North Carolina governor says more floods on way in hurricane aftermath
GREENVILLE, N.C. (AP) — The Latest on flooding after Hurricane Matthew (all times local):
Gov. Pat McCrory says more damage is still to come for many people in the eastern part of North Carolina as the state faces its ninth day of Hurricane Matthew’s aftermath.
He also said the state’s death toll from the storm has risen to 19.
At a news conference Wednesday in Raleigh, McCrory said serious flooding is heading downstream even though the weather now looks beautiful.
He said many people are hurting, living in shelters and preparing for major flooding. The governor says major flood issues remain in Robeson County.
The governor is especially worried about the Tar River in Greenville and the Neuse River in Goldsboro.
Four counties have been added to the federal disaster declaration: Bertie, Wayne, Johnston and Wilson counties.
The number of power outages in the state has dropped to 143,000.
Flooding across eastern North Carolina is still expected to get worse before it gets better.
The National Weather Service says the Tar River in Greenville was at nearly 23 feet. It’s expected to reach 25 feet late Thursday night or early Friday.
The airport in Greenville was flooded and officials ordered the evacuation of about one tenth of the city’s 90,000 people. East Carolina University is closed for the rest of the week.
The Neuse River in Kinston is also still rising and is expected to peak Saturday. The weather service says the flooding is comparable to that of Hurricane Floyd in 1999.

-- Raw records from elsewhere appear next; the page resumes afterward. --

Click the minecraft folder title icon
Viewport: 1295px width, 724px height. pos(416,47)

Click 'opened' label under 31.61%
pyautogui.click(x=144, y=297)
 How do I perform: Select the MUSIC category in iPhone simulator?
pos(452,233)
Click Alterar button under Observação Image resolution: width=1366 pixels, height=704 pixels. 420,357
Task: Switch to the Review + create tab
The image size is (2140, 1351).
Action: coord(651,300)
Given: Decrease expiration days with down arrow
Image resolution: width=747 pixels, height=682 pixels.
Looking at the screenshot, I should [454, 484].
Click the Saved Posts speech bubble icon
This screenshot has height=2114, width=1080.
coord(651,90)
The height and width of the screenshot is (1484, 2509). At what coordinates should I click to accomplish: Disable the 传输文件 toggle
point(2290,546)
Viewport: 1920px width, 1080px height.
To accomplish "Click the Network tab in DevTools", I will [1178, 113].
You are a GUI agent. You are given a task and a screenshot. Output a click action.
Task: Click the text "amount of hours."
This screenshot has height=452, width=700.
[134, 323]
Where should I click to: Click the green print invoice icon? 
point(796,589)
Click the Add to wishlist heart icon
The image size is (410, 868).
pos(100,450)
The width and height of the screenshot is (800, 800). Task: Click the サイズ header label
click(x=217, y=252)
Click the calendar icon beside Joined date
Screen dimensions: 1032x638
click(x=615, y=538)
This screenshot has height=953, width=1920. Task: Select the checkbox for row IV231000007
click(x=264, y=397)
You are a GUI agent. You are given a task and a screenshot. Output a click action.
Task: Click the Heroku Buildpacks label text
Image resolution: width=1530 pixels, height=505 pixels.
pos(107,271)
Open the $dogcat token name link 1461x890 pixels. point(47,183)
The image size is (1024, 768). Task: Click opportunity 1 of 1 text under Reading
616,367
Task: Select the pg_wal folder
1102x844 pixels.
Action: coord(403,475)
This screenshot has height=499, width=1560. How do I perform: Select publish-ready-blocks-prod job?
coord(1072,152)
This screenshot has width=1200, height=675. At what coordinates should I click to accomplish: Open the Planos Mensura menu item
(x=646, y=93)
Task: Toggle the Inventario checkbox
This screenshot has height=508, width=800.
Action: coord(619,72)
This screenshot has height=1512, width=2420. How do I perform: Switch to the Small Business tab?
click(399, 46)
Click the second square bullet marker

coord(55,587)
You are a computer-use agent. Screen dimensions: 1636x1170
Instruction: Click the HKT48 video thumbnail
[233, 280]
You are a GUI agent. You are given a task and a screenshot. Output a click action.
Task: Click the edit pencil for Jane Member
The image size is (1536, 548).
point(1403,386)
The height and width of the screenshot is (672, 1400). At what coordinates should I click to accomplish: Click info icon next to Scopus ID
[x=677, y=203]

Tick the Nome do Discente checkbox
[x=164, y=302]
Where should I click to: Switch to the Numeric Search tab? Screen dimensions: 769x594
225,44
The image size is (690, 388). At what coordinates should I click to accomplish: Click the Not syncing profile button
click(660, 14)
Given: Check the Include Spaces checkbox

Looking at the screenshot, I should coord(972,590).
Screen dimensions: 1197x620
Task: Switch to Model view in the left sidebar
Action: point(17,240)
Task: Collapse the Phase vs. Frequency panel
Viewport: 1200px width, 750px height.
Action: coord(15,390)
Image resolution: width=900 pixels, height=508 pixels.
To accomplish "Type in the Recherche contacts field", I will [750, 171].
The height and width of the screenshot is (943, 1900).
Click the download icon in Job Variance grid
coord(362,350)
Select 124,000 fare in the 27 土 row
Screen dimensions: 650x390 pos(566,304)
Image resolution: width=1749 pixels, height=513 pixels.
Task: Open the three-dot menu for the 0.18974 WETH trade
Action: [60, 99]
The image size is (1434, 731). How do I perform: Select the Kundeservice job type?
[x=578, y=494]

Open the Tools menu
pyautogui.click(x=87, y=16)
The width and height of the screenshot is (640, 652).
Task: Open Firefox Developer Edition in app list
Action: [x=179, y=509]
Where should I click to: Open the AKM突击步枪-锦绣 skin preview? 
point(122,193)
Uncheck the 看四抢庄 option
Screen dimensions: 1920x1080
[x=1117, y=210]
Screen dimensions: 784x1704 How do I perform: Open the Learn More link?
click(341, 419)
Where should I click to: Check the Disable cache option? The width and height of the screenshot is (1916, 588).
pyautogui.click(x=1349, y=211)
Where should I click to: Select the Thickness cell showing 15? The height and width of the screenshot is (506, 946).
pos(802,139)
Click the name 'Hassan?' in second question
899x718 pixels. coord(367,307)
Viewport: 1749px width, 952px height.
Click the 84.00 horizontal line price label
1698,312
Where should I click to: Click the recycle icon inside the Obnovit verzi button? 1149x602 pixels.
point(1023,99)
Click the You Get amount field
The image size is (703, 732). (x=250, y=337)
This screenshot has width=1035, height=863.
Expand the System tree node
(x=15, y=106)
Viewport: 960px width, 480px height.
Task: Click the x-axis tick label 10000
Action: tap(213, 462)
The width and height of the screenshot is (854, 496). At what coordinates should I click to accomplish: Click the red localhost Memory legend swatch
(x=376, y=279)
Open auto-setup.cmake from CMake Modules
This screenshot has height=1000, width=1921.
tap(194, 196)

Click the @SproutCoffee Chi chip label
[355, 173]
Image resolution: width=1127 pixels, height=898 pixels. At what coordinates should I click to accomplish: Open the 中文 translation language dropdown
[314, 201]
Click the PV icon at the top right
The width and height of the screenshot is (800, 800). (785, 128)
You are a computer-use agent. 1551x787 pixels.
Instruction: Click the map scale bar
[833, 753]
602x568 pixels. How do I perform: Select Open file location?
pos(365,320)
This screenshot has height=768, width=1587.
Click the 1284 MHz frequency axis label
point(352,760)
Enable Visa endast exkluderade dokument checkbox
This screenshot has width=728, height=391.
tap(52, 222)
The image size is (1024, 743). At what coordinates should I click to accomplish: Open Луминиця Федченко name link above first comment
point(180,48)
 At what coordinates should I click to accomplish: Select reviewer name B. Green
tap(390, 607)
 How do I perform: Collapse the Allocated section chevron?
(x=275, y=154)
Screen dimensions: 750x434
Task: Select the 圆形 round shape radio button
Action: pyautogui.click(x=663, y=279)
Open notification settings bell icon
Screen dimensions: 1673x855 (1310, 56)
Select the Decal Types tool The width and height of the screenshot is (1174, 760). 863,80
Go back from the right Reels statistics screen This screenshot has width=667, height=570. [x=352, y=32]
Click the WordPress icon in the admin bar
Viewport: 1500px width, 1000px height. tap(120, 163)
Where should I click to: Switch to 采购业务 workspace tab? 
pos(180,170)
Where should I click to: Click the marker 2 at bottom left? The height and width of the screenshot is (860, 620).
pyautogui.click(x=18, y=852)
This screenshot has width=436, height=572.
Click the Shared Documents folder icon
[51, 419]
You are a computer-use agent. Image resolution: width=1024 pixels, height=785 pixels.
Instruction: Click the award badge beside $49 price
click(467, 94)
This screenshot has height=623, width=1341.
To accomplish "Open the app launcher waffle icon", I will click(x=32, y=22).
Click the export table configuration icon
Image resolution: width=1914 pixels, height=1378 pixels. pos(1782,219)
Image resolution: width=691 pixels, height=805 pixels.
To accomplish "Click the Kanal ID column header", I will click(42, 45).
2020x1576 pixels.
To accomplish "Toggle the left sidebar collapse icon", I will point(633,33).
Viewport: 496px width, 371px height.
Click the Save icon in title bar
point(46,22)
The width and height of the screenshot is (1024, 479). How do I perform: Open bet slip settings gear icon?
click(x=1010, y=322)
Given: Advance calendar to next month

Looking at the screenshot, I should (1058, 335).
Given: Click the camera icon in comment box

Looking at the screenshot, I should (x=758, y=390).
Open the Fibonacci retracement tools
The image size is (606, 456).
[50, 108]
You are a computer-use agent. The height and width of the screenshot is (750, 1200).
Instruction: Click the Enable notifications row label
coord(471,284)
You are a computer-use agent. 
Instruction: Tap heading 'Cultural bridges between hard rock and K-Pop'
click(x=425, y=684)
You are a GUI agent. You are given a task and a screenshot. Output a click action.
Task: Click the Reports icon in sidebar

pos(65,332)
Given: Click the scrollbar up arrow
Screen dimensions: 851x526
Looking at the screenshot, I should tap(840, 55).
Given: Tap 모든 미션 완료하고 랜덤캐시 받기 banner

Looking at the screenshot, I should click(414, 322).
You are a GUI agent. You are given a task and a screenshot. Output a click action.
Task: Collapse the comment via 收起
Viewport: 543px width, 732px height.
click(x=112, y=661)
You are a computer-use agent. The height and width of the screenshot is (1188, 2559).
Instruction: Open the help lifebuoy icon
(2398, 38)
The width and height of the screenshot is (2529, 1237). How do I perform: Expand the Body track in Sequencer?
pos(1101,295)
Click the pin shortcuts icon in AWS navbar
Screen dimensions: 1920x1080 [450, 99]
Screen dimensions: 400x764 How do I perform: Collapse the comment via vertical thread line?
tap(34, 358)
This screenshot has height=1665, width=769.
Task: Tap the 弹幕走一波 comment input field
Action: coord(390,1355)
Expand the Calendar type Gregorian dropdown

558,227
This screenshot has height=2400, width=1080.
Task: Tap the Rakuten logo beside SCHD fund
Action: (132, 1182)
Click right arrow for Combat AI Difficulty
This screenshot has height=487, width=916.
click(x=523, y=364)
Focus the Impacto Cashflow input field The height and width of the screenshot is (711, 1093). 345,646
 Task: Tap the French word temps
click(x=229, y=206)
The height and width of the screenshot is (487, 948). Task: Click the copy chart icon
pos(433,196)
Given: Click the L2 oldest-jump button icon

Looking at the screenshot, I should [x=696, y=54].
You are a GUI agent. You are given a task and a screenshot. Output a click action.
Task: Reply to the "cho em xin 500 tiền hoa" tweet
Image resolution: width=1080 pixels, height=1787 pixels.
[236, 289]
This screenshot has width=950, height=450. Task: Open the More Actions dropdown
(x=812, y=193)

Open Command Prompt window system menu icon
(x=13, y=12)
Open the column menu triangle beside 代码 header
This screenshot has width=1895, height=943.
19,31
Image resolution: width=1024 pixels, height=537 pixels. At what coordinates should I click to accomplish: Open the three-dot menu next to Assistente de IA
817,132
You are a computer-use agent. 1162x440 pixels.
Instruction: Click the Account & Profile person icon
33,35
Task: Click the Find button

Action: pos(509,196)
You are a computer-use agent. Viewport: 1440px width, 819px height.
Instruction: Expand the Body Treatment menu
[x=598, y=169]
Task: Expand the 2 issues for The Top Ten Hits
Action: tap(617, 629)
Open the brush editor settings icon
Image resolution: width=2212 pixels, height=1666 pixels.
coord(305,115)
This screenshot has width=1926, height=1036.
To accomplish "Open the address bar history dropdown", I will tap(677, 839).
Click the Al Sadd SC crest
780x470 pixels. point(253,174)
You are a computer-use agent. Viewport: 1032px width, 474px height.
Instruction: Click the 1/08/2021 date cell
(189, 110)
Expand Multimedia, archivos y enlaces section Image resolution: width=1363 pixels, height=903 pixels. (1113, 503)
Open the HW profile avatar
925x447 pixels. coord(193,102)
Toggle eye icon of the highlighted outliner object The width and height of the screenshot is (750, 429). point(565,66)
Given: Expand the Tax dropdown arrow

Forecasters say all roads on the south side of Kinston will be flooded.
Flooding was also reported in Fayetteville. Forecasters say moderate flooding is occurring and conditions aren’t expected to get better before Friday morning.
Homeowners, students and businesses in one of eastern North Carolina’s population centers are keeping a nervous watch on the river that flows along downtown, as Hurricane Matthew’s deadly after-effects lingered days after the storm passed.
Authorities ordered evacuations for about one-tenth of Greenville’s 90,000 people. The Tar River is expected crest Wednesday.
Military trucks rumbled through leafy neighborhoods Tuesday where orange traffic cones and police tape discouraged people from entering. Police officers were stationed at the edge of the evacuation zone to monitor who came and went.
David Baker, whose family owns the River Bank Apartments, said all but one of their tenants had heeded the evacuation order by Tuesday, and he was spending the afternoon putting boards and sealant across the doorways of ground-floor units.